Leite等人(1998)研究了固定化米黑毛霉脂肪酶催化的酯化反应。以异辛烷为溶剂通过渗透蒸发膜移走反应中生成的水。Bufeiend等人(1999)中空纤维膜反应器,以辛烷为溶剂,通过将底物循环反应合成长链脂肪酸酯。膜反应器催化效率高,能选择性移走反应中生成的水,但膜反应器也存在造价高,操作复杂、膜易堵塞等问题。

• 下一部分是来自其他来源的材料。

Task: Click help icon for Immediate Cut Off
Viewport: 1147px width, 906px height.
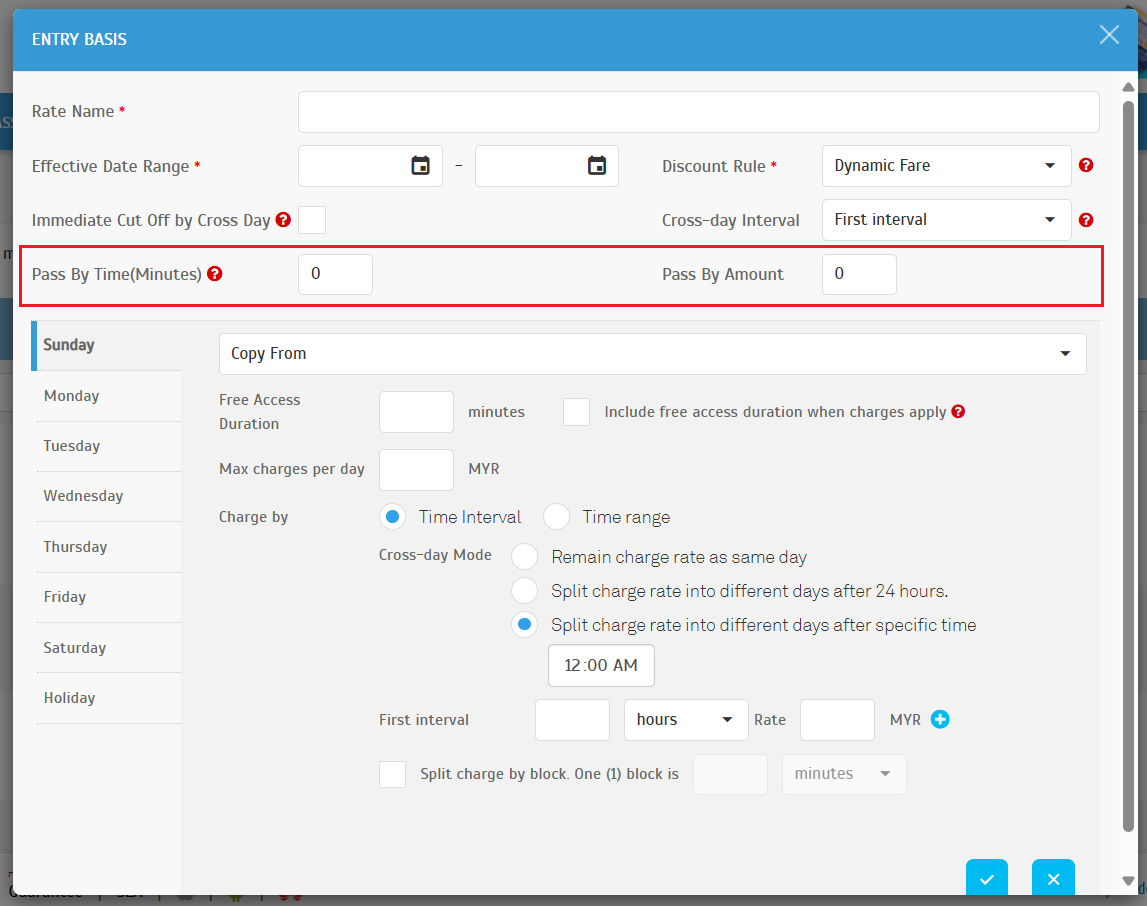Action: 283,220
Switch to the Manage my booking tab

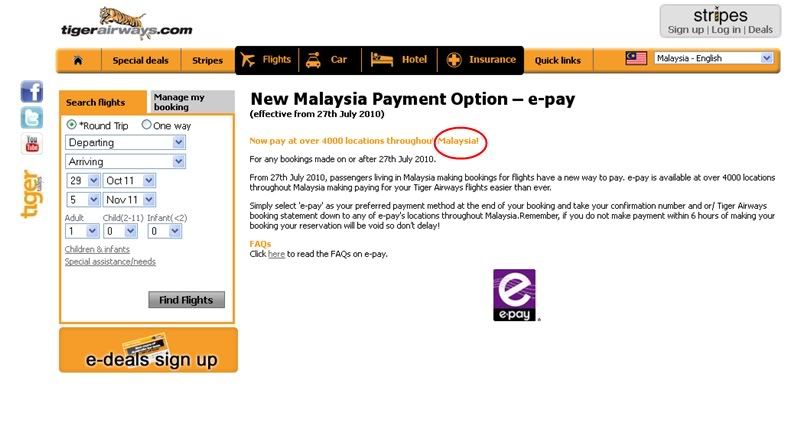pos(192,102)
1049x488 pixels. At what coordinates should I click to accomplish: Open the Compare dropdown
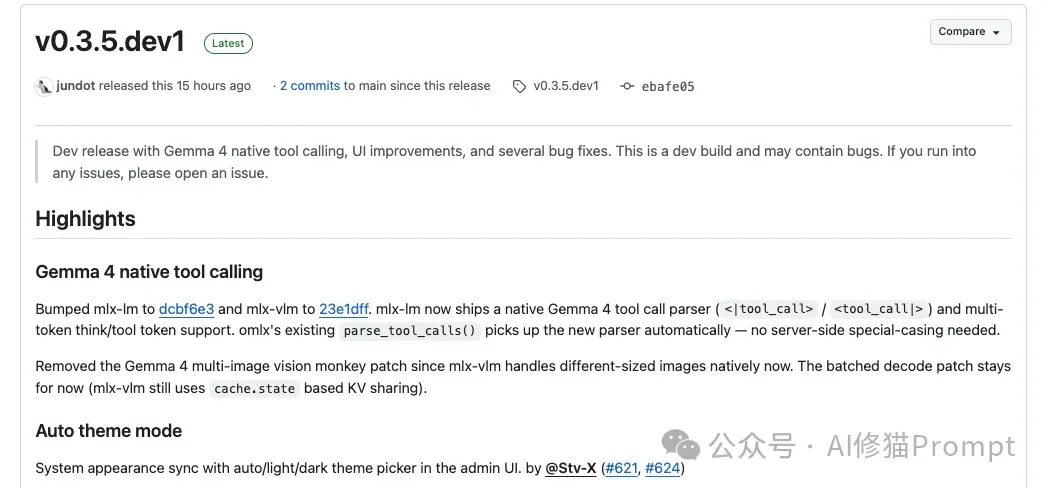(x=969, y=32)
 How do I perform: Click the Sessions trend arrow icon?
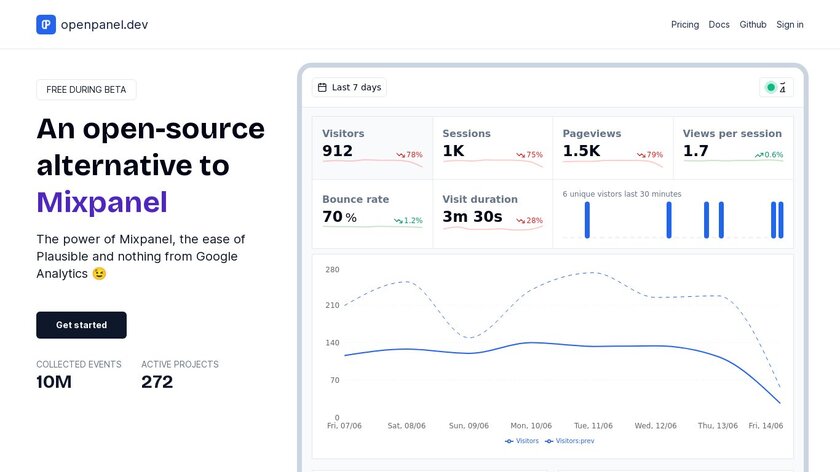tap(520, 155)
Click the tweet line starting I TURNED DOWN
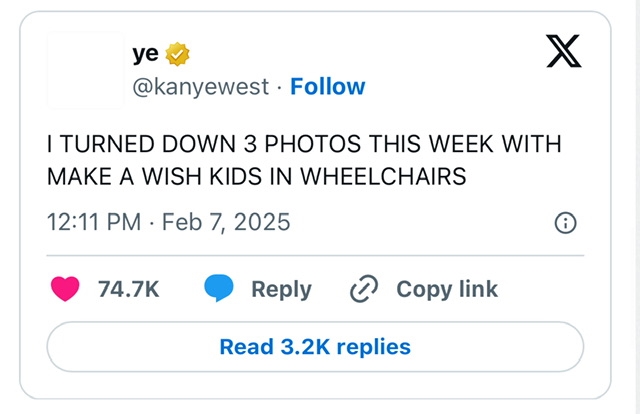This screenshot has width=640, height=414. pyautogui.click(x=304, y=144)
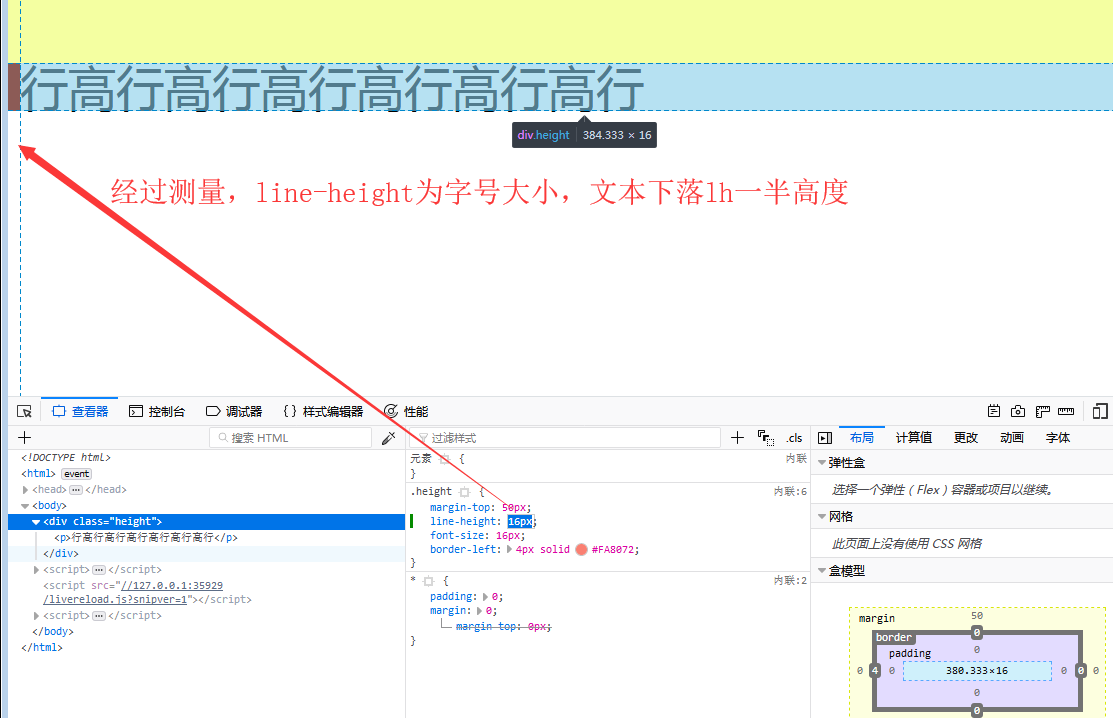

亚罗解脂酵母(Y.lipolytica)属于非常规酵母,FDA认证为安全级酵母(GRAS),该菌株被大规模用于生产柠檬酸、单细胞蛋白,工业生产中积累了大量的经验。亚罗解脂酵母分泌几种胞外蛋白包括酸性和碱性蛋白酶、RNA酶、酯酶、几种脂肪酶等(Barth and Gaillardin,1997)。1976年,Ota等人报道Y.lipolytica生产一个胞外脂肪酶及两个与细胞结合(Cell-bound)的脂肪酶。1996年,Ota等人纯化出39kDa的胞外脂肪酶并测定了N-端氨基酸序列。1997年,Destain等人报道Y.lipolytica在500L发酵罐中大规模生产脂肪酶,最高酶活达到1000U/ml发酵液,该方法虽然进行了大规模生产但是单位体积发酵液的酶活不高。2000年,Fignede等人采用基因工程的方法来提高胞外脂肪酶Lip2的生产,在15L发酵罐中,优化条件下,发酵酶活达到了10000U/ml发酵液。该方法虽然单位发酵液的酶活比较高,但是生产规模小,只在15L的发酵罐中进行,而且发酵的控制条件比较严格,难于进行放大。目前,关于Y.lipolytica胞外脂肪酶的应用报道很少,Sandoval等人报道用Y.lipolytica脂肪酶拆分手性酸,得到的产物的光学纯度大大提高。关于Y.lipolytica脂肪酶的其它应用未见报道。
发明内容
本发明为了克服现有技术中的不足,提供一种新型的脂肪酶、编码该脂肪酶的基因、高产该脂肪酶的菌株和使用该脂肪酶合成酯的方法。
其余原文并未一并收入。